I suffer from tennis elbow. It’s an old masturbating injury from when I was training to go into politics.
For me, TV and broke go together. Not as in, The TV is broken, but more of noticing that most people who watch too much TV are broke.
If you’re tired of taking one step forward and two steps back, just turn around. That way you’ll be going forward in reverse.
People always see me writing and ask me if they can read my writing. The answer is yes, after I publish it and they pay for it.
People ask me all the time, “Jarod, how come you are so much more romantic than anybody else?” And I say, “Simple. I have brains, heart, courage, and most importantly, I have ruby red slippers.
Despite being tired, I couldn’t sleep. Sometimes having a functioning penis can be a real drag (especially if it always dangles along the ground as I walk).
Smiling is the way the soul says hello. Obviously a frown means goodbye. Is there a word halfway between hello and goodbye? Because that’s what my soul is saying right now.
Are you OK with pissing people off to succeed? Because that’s what will happen. Success pisses off the unsuccessful.
I saw a baby make a boom-boom in his diaper, and I thought, I’d never have suspected him of being a terrorist.
If you could buy time, I would sell it. Yesterday would be expensive, and tomorrow would be cheap.
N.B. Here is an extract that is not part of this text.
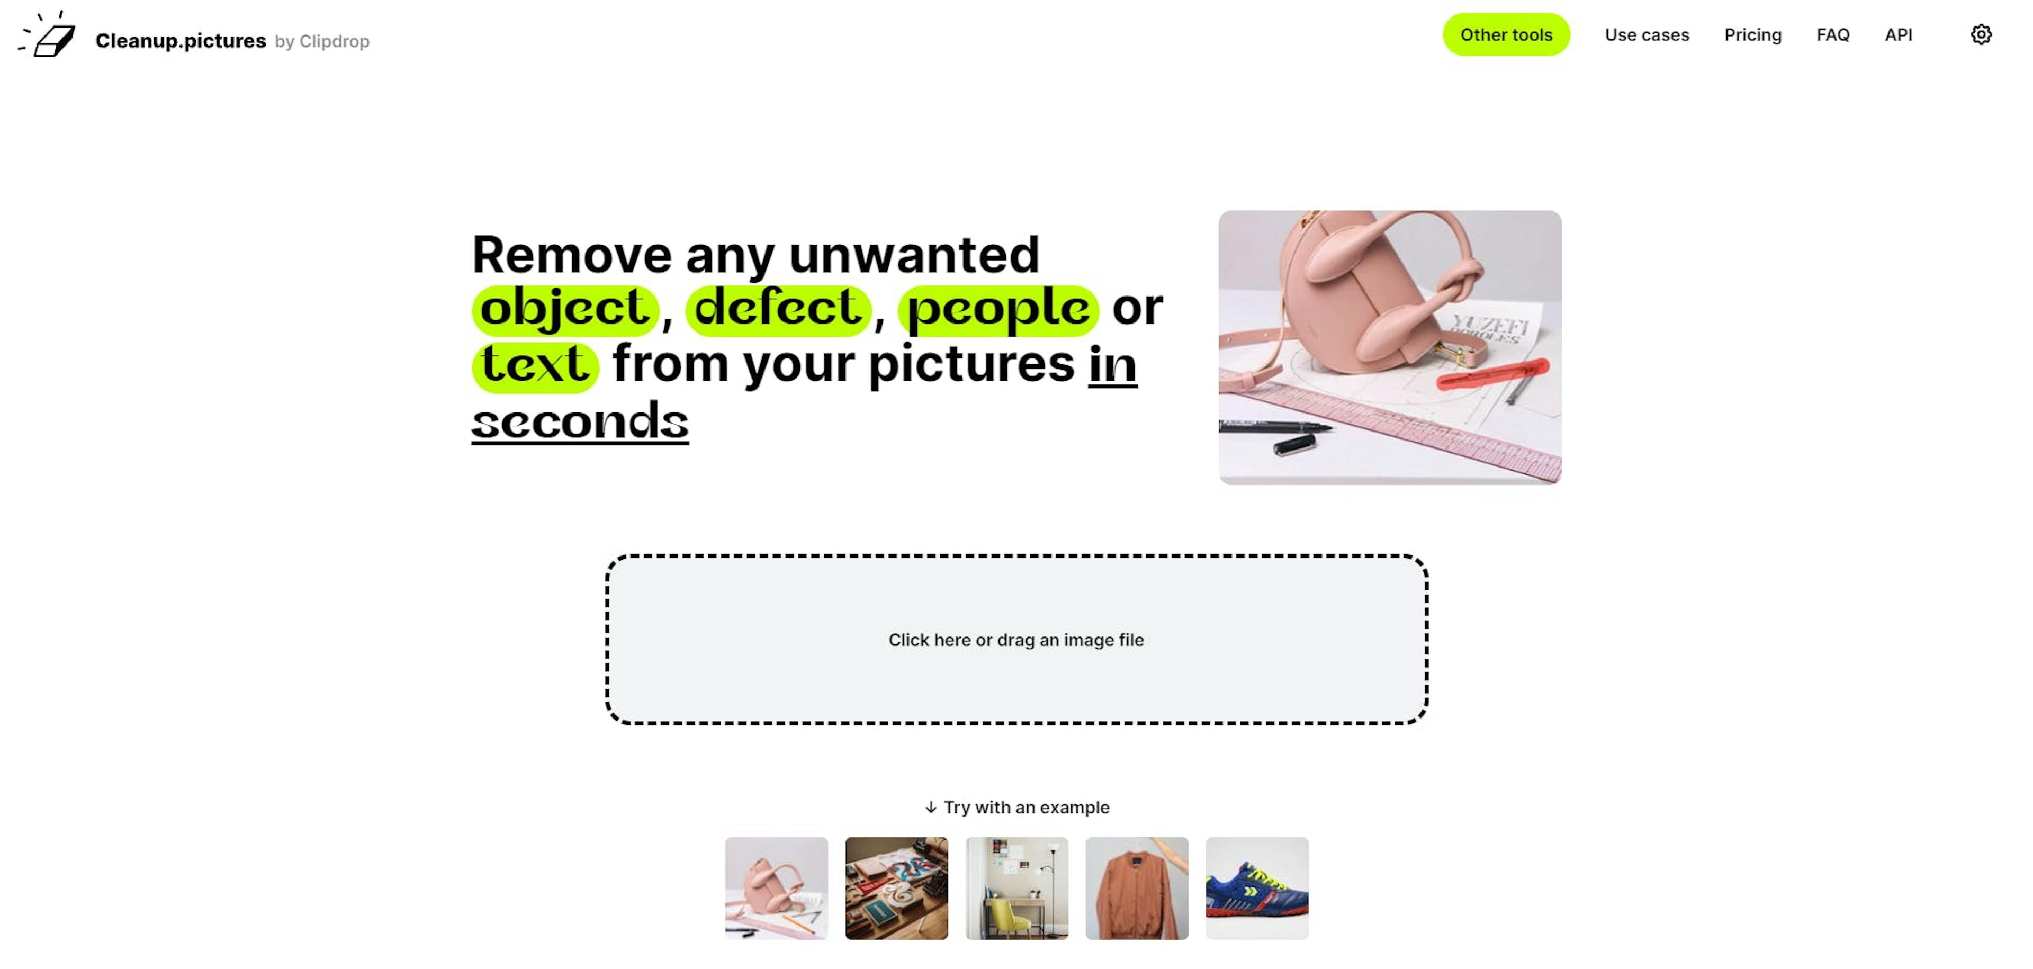The height and width of the screenshot is (969, 2033).
Task: Select the room interior example thumbnail
Action: pyautogui.click(x=1017, y=889)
One day I want to be so wealthy I can say to my wife, “let’s take a drive—to the end of our driveway and back” and have that be a two-hour round trip.
Half of what I write is garbage, but if I don't write it down it decomposes in my head.
Most writers might as well write in invisible ink, because if what they’re writing is forgettable, it might as well be invisible too.
Welcome to,to,to,to,to Stutterville! P,p,p,please have a seat on your own lap.
I didn’t shave my mustache off. Instead what I did was taped Elton John’s asshole to my top lip and then all of the sudden I had twice the dick in my mouth as before. It was almost more than I could swallow. Almost.
I’ve got hair in my mouth, because I replaced my teeth with my cat. This makes it more fun to pet my gums.
Pet my 3:33 pm like it’s a beard. Live it, but don’t lick it.
Dialogue between two characters, each of them different forms of karate, might be a bit choppy.
I would have made you a cheesecake, but I don’t know how. And I would have bought you a cheesecake, but I have no job and no money. So please accept this stack of coupons instead.
Respect doesn’t have to be shiny. It just needs to be wearable. Would you be so kind as to hold my jockstrap while I stir your hot coffee?
Sleeping in a tinfoil suit keeps me warmer and helps prepare me for my voyage to the moon. Would you care for some licorice?